- [What you are asked to do] Retype the lines of the material below, exactly and only, from the one containing "Image resolution: width=530" through the last line, with pictures left out.

- [Task inputs]
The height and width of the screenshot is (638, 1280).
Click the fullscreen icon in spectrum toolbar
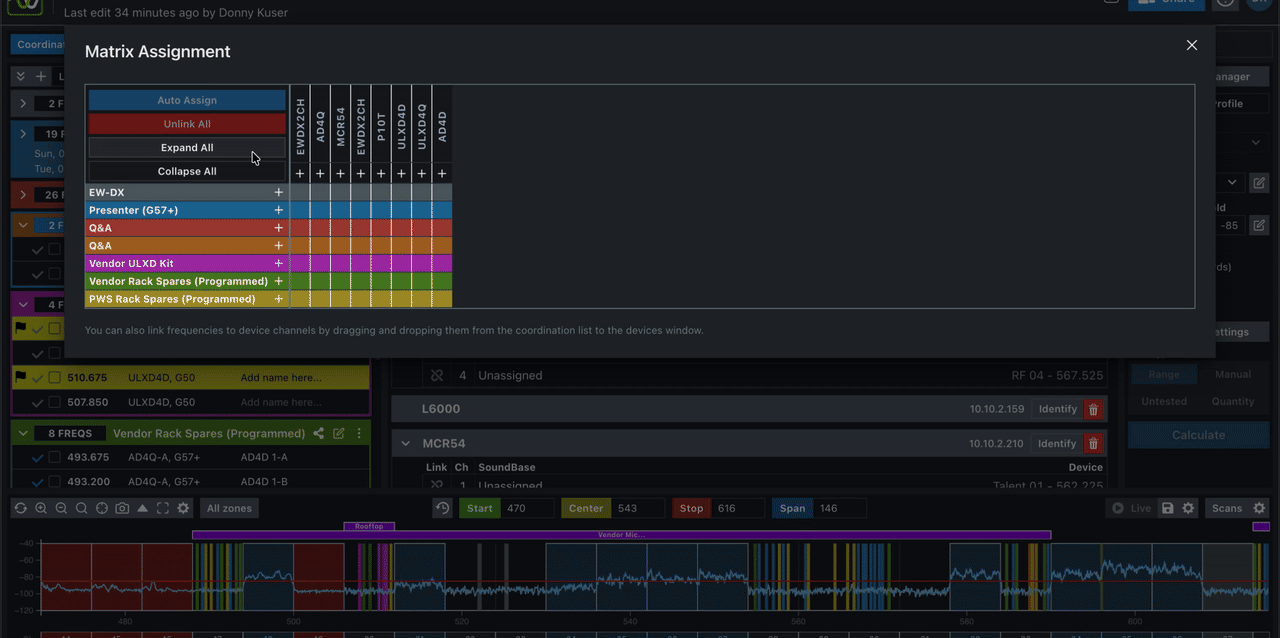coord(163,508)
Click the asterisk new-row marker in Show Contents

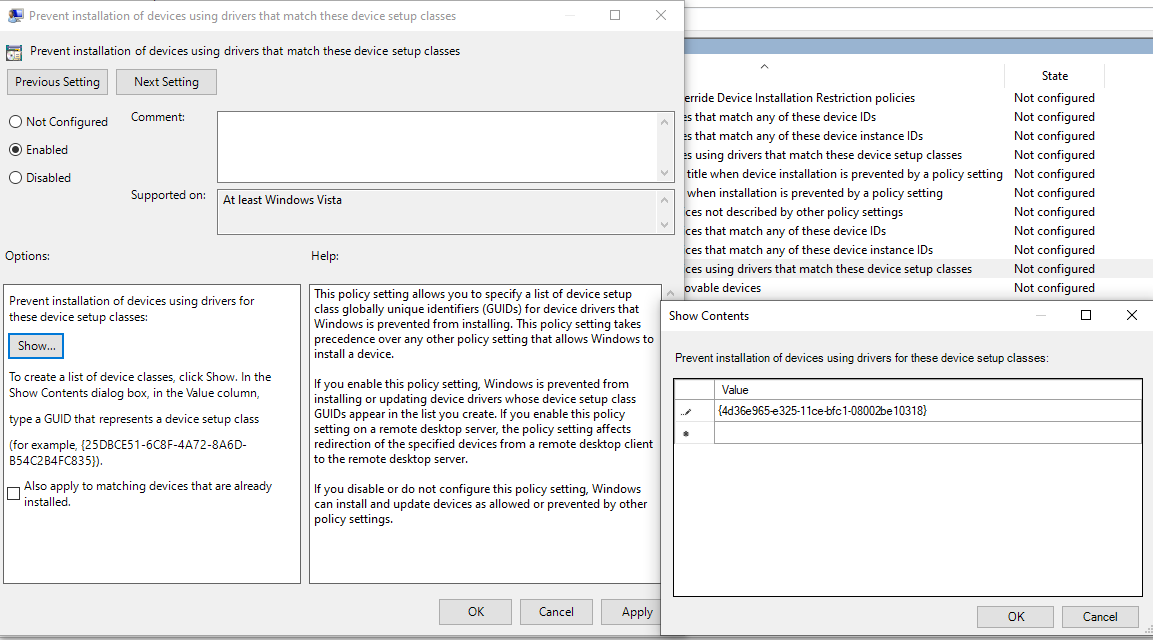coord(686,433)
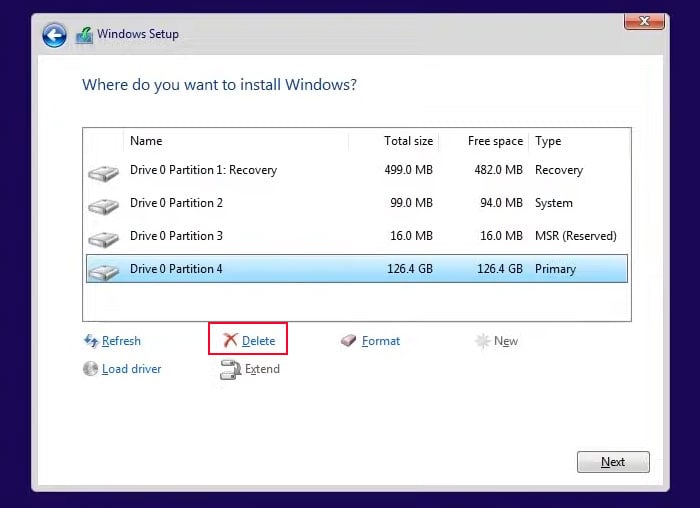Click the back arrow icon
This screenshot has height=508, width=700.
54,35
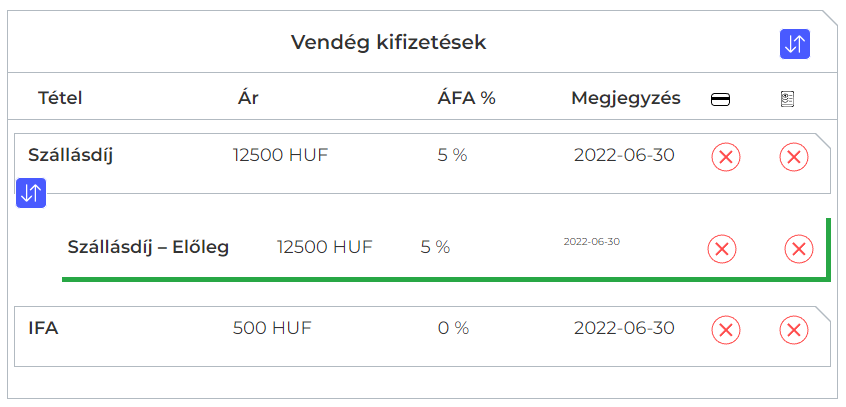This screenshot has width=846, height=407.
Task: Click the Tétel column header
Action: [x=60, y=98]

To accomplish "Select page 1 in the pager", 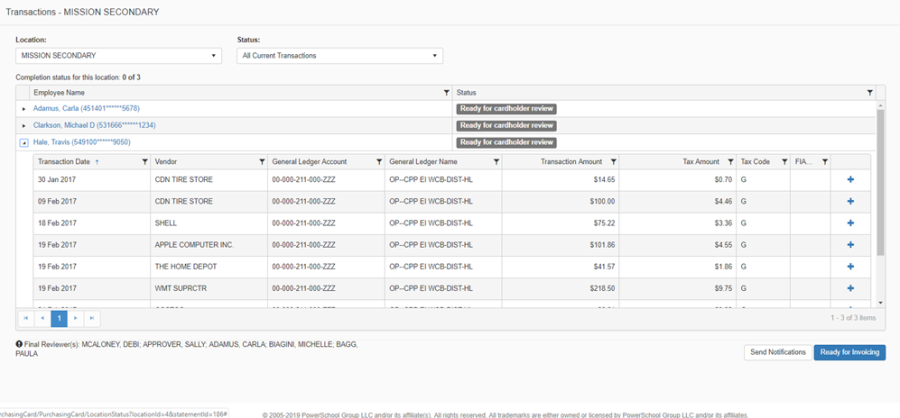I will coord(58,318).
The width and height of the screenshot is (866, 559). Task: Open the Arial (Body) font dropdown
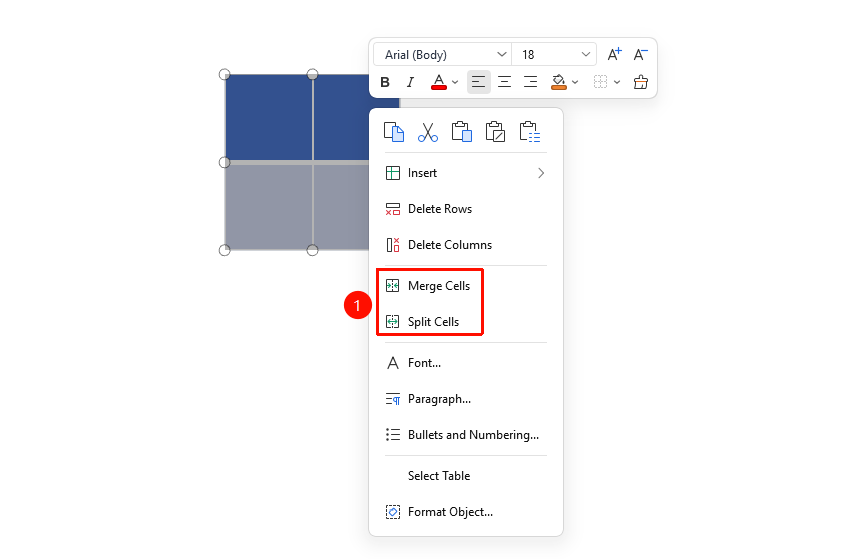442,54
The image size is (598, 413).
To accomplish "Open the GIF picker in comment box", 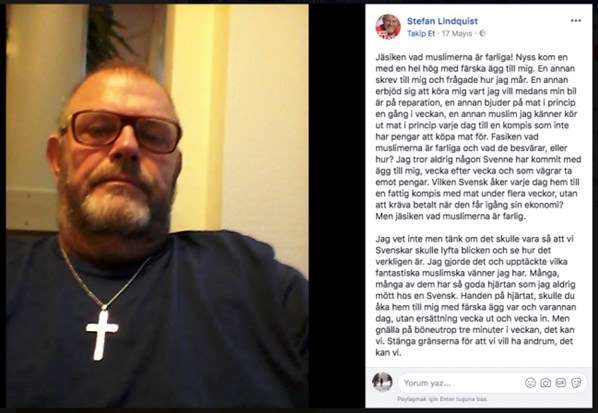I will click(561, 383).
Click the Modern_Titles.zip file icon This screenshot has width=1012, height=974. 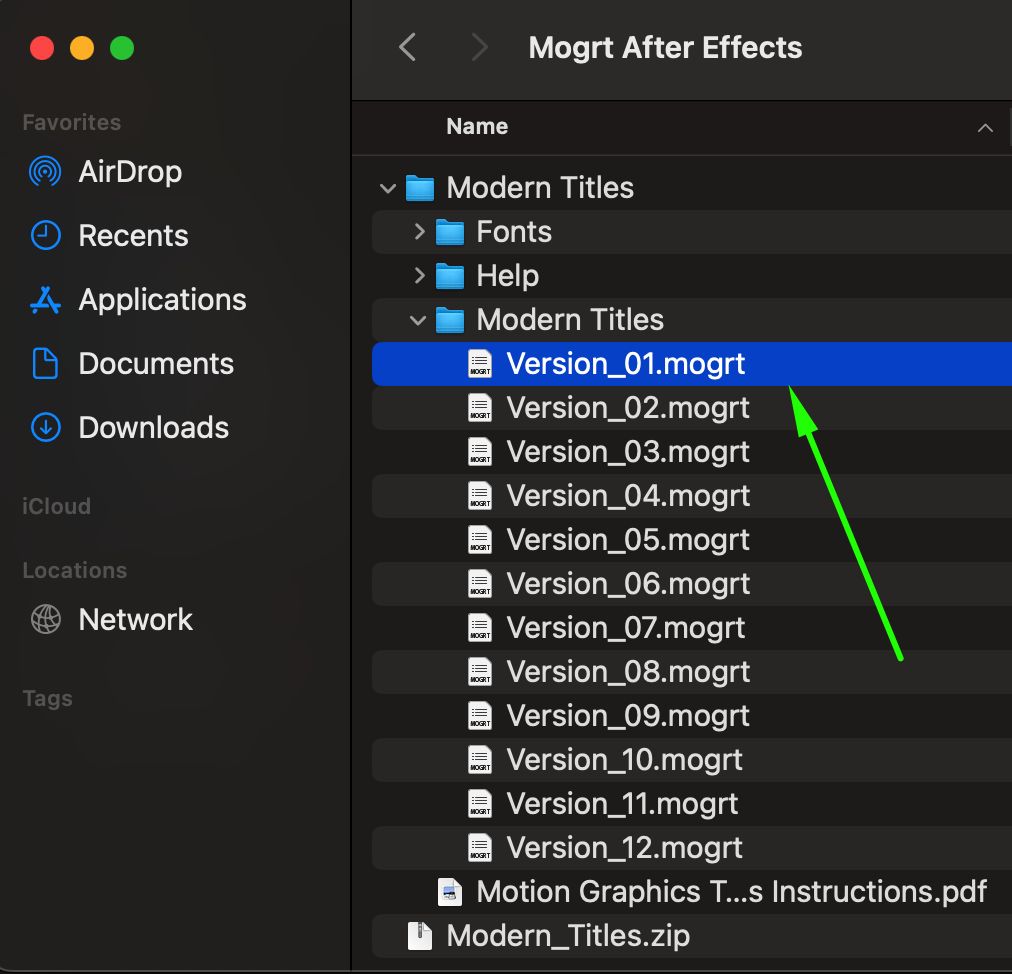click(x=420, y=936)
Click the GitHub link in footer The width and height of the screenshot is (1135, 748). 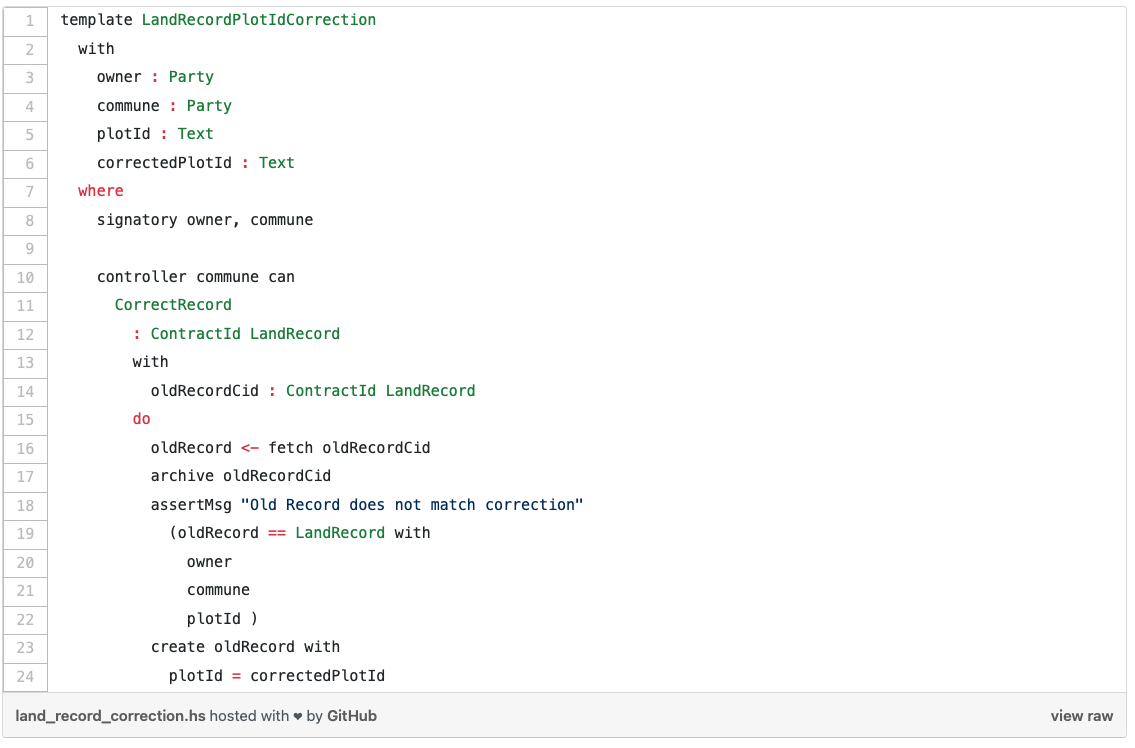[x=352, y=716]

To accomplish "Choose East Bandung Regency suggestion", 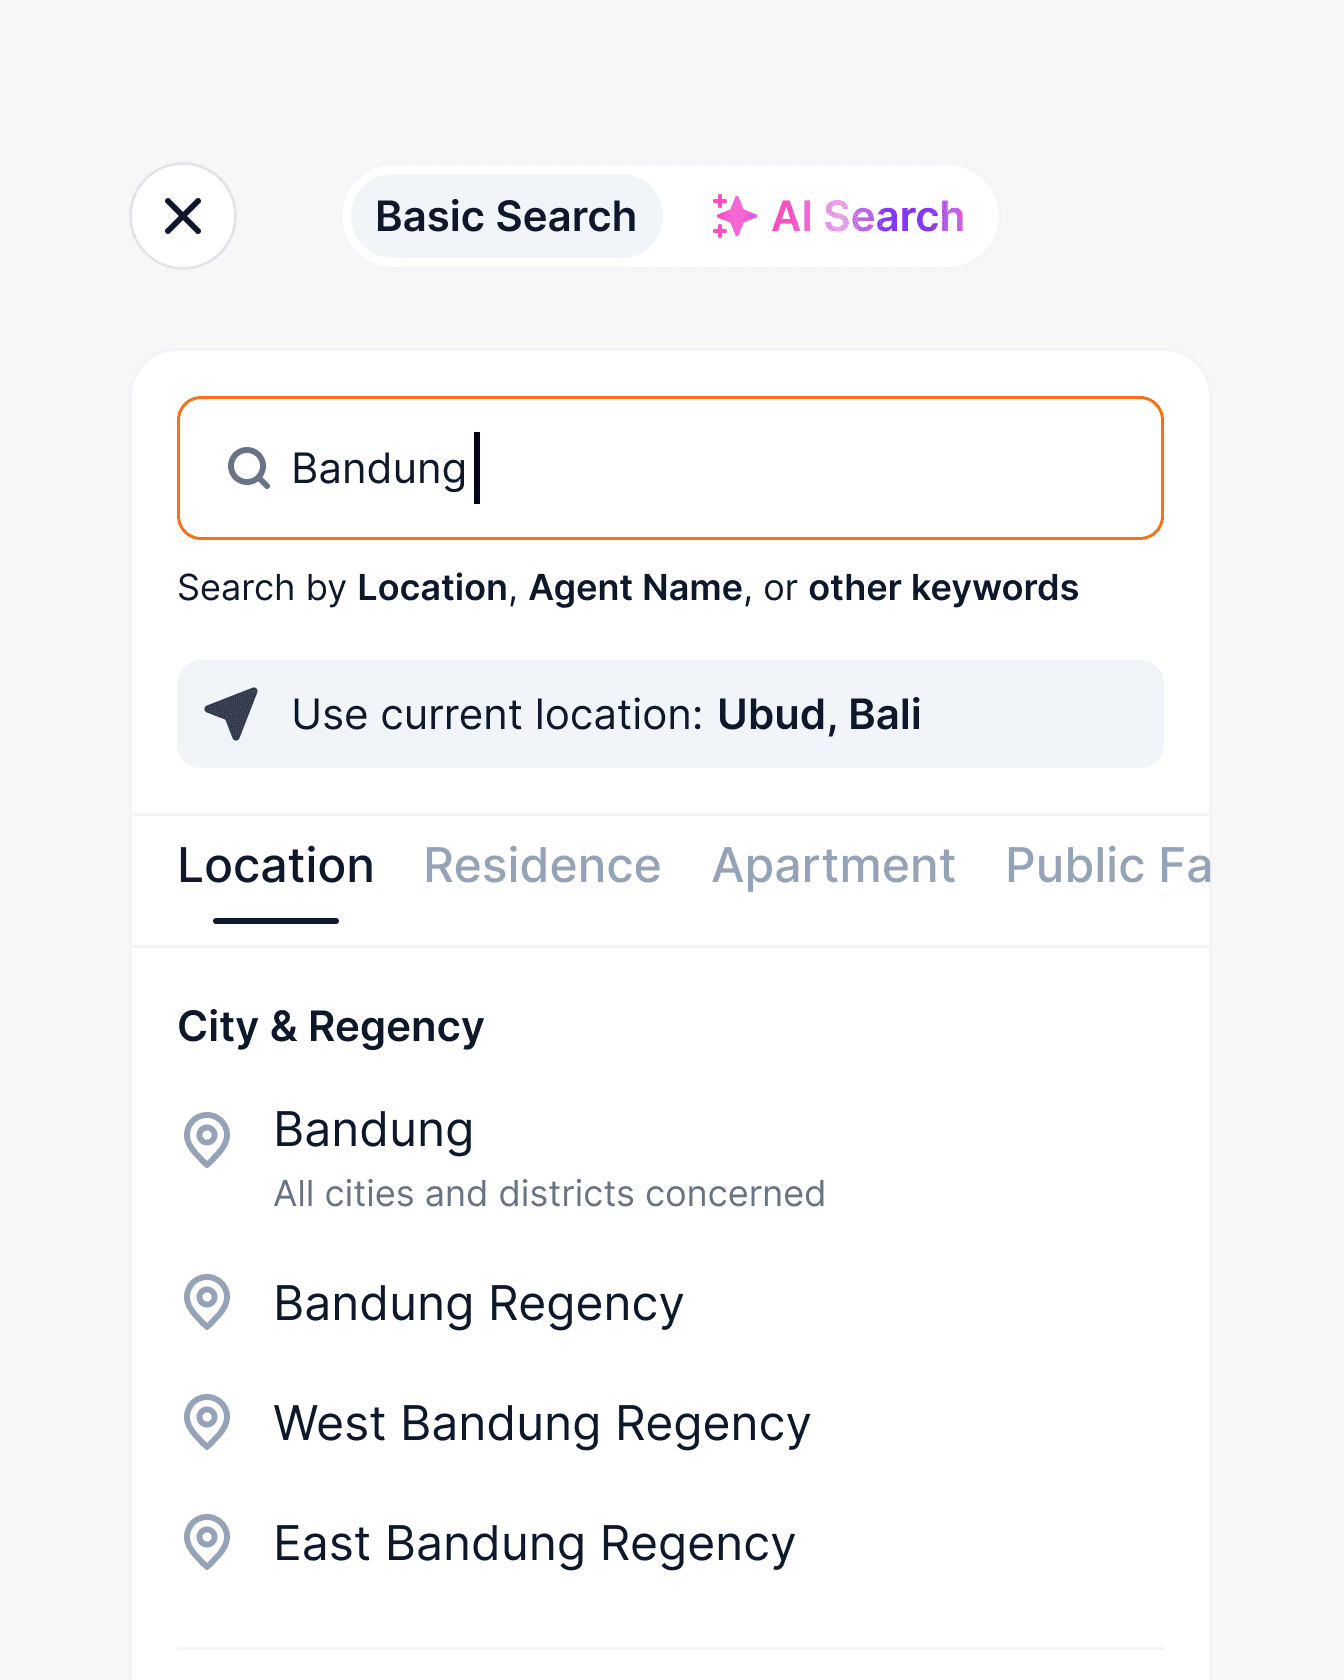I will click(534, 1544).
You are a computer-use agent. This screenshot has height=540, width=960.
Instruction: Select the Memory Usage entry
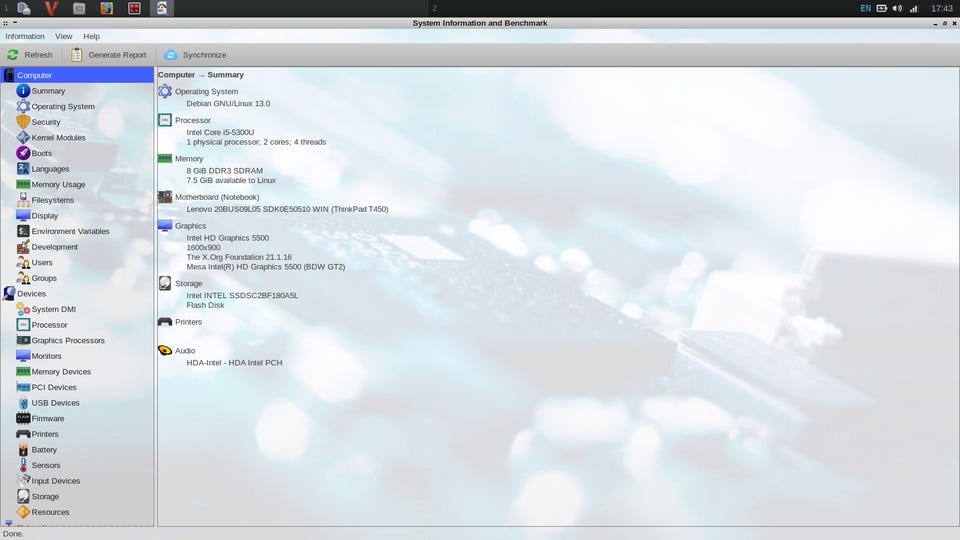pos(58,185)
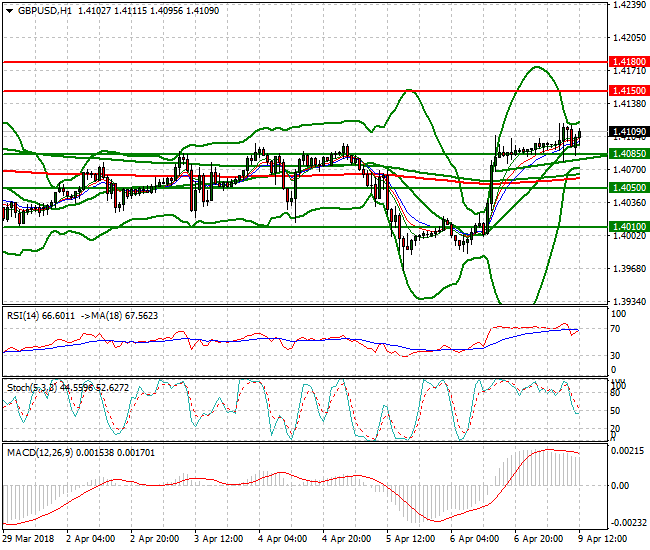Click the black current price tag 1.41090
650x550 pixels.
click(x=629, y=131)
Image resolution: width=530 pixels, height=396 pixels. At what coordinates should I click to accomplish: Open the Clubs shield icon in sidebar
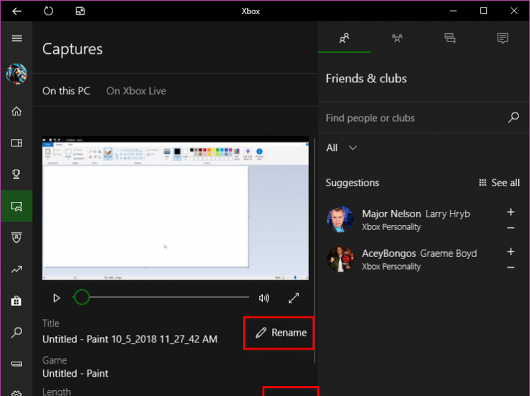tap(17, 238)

- [Exercise response]
Image resolution: width=530 pixels, height=396 pixels. At what coordinates should I click to accomplish: Open the Clubs shield icon in sidebar
tap(17, 238)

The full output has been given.